* **REQUIRED TASK A**:
In the forum thread on training complexity below, retype the passage word for word, beginning at the words "There is a lot" and stopping after "training memory requirements.".
* **REQUIRED TASK B**:
Answer these questions using the forum thread on training complexity below:
(i) Which optimizer by Roger Grosse uses second-order gradient information in a scalable way?
(ii) How do RevNets save memory?
(iii) What method is given as an example of one that introduces a tradeoff between time and space complexity?

Yes, "tuning for criticality" was the paper I was thinking of ! But I'm afraid I'm a dilettante when it comes to neuroscience. I basically just know the basic theories about consolidating learning during sleep.
Thank you for your answer. It appears to me that we are trying to achieve an algorithm that has better time complexity than the one that we have right now(reverse mode differentiation with gradient descent).

Is it possible to combine these methods in a straight forward manner with methods that try to reduce the space complexity? For example, Lottery ticket hypothesis(https://arxiv.org/abs/1803.03635) seems to reduce spacial complexity(Please do correct me if I am wrong).

Also, based on my rather poor and limited knowledge, it appears to me that set of proposed methods that reduced space complexity and set of proposed methods that reduce time complexity are disjoint. Is that the case ?

Thanks for your question! But as I said, no one is really worried about the asymptotic time complexity of reverse mode differentiation, although there is scope for improving constants). The main scope for improvement is in the space complexity.

There is a lot of work on trying to speed up optimization, for example the K-FAC optimizer by Roger Grosse that uses second-order gradient information in a scalable way.

The lottery ticket pruning strategies do reduce space complexity, but I think the main reason people are interested in it is to reduce training time complexity, or deployment memory requirements, but not so much training memory requirements.

As for whether memory-saving and time-saving approaches are disjoint, many methods (like checkpointing) introduce a tradeoff between time and space complexity, so no.

Thank you again for the clarifications. You have given me something to chew on over the holidays.

I wish you and your family a happy Christmas :)

(Lottery Ticket, to date, produces small networks ex post facto... You still have to train the giant network. There's also some indication that it's chancy on 'large' datasets+problems. https://arxiv.org/abs/1902.09574 )
There's also RevNets, which saves memory by only using reversible layers: https://arxiv.org/abs/1707.04585
Yes, good point!

* **GIVEN DATA**:
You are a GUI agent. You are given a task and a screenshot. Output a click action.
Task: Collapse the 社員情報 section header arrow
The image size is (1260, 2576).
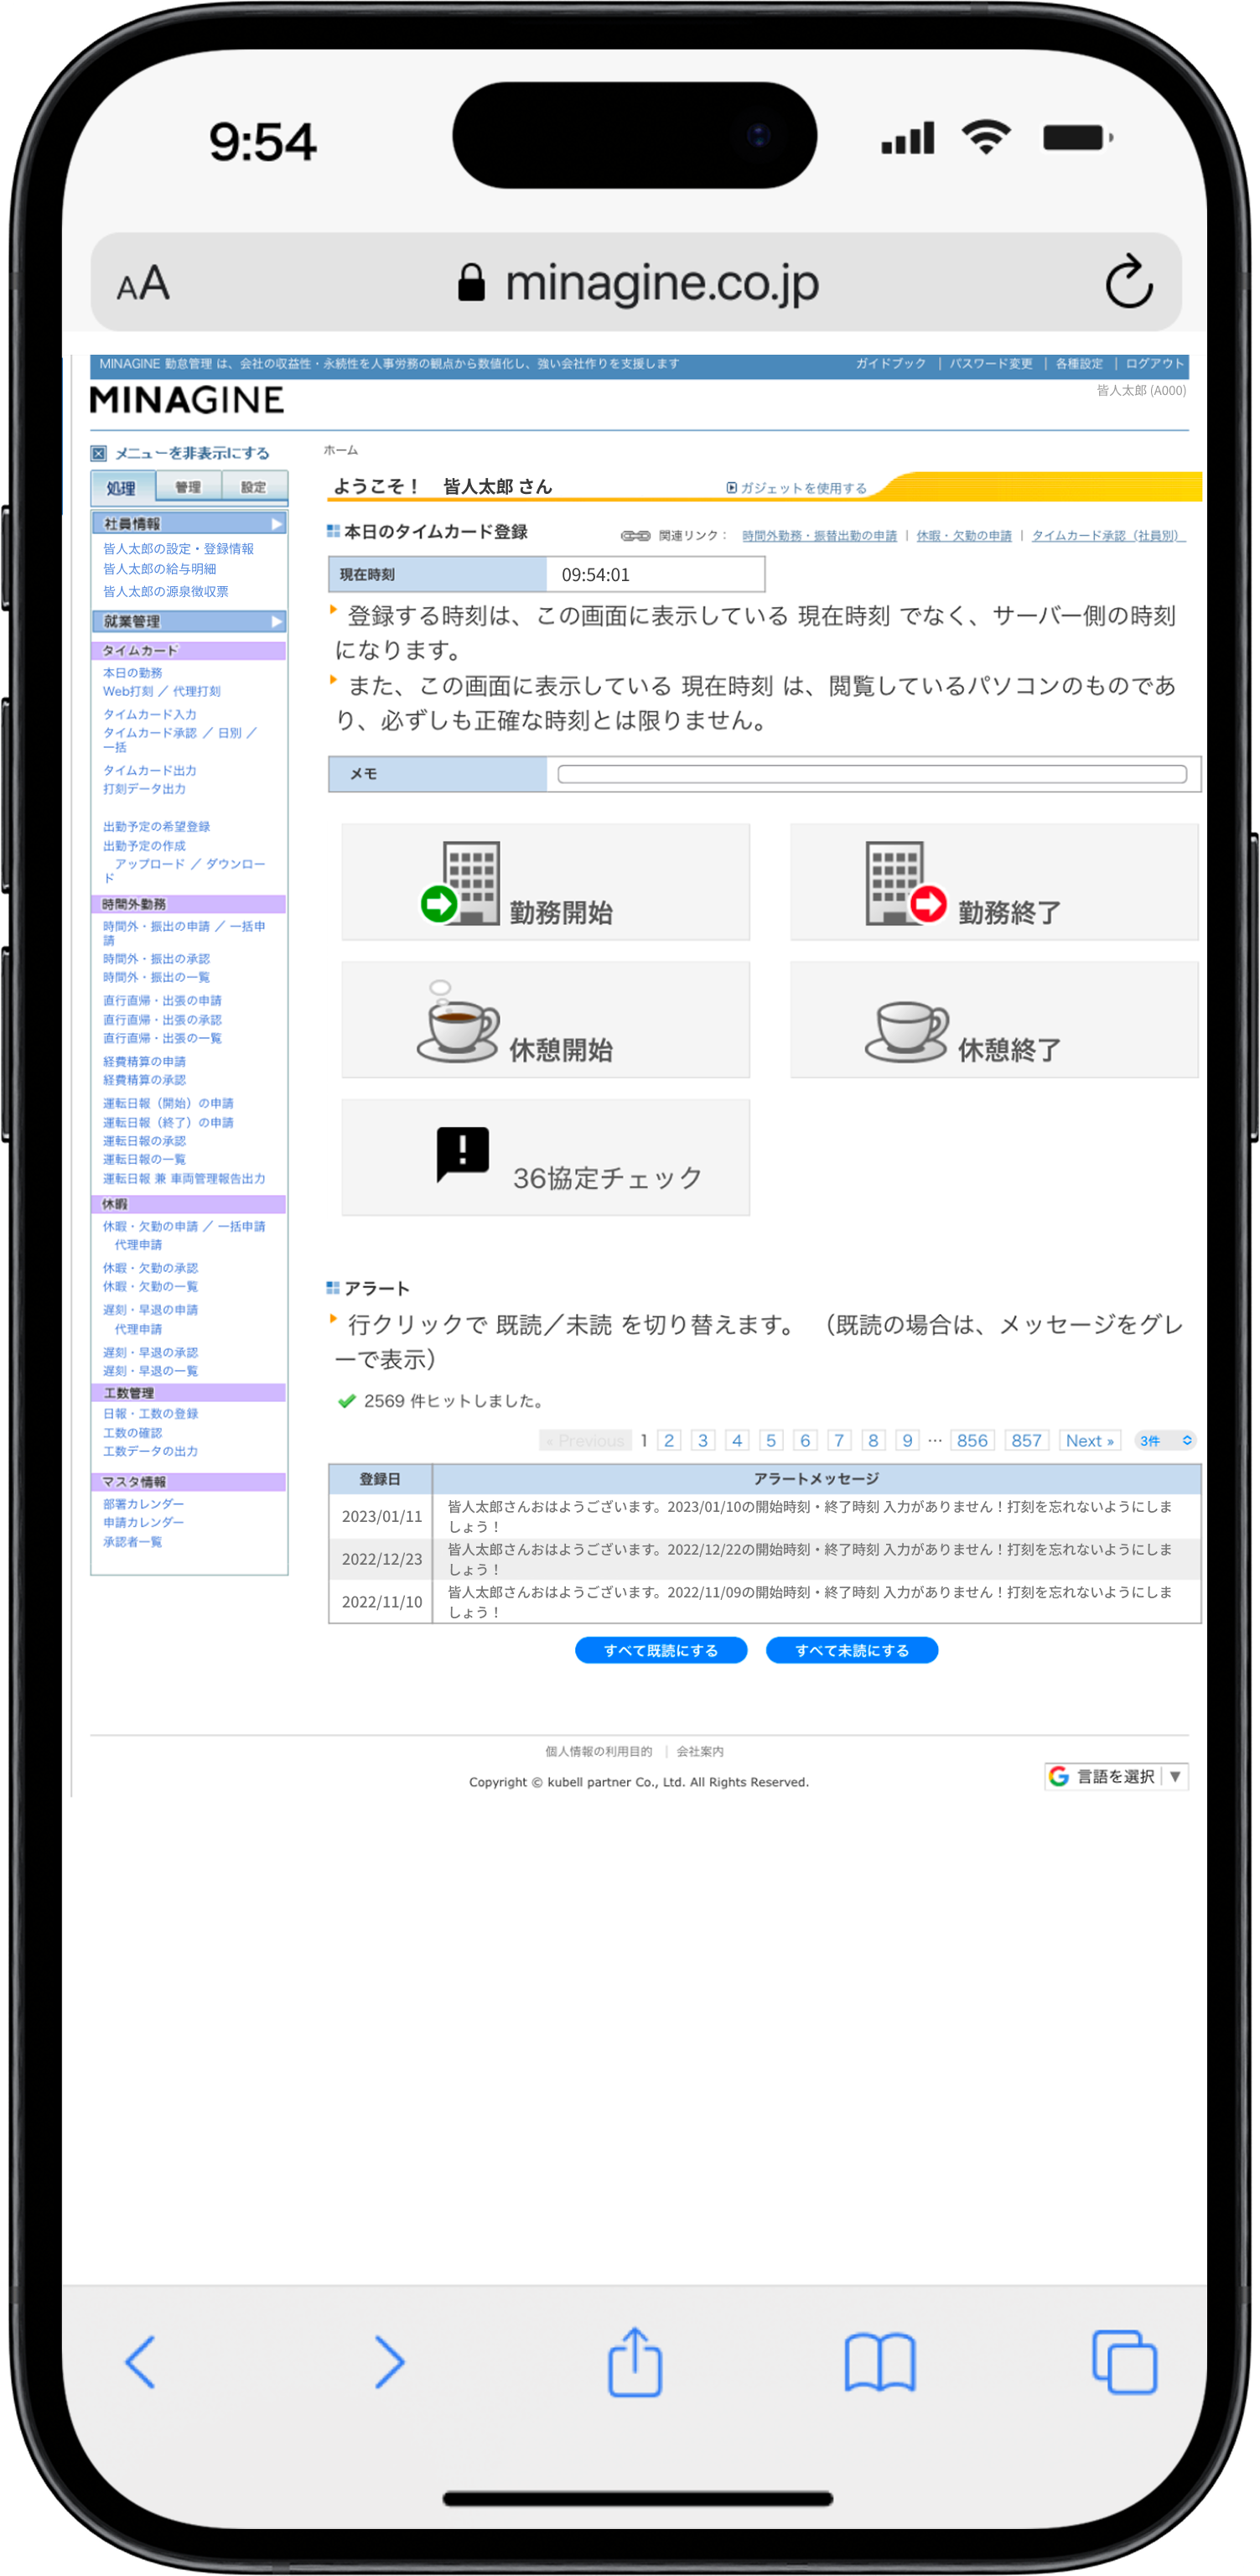tap(277, 524)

* **RIGHT ANSWER A**:
There is a lot of work on trying to speed up optimization, for example the K-FAC optimizer by Roger Grosse that uses second-order gradient information in a scalable way.

The lottery ticket pruning strategies do reduce space complexity, but I think the main reason people are interested in it is to reduce training time complexity, or deployment memory requirements, but not so much training memory requirements.

* **RIGHT ANSWER B**:
(i) The K-FAC optimizer
(ii) By only using reversible layers
(iii) Checkpointing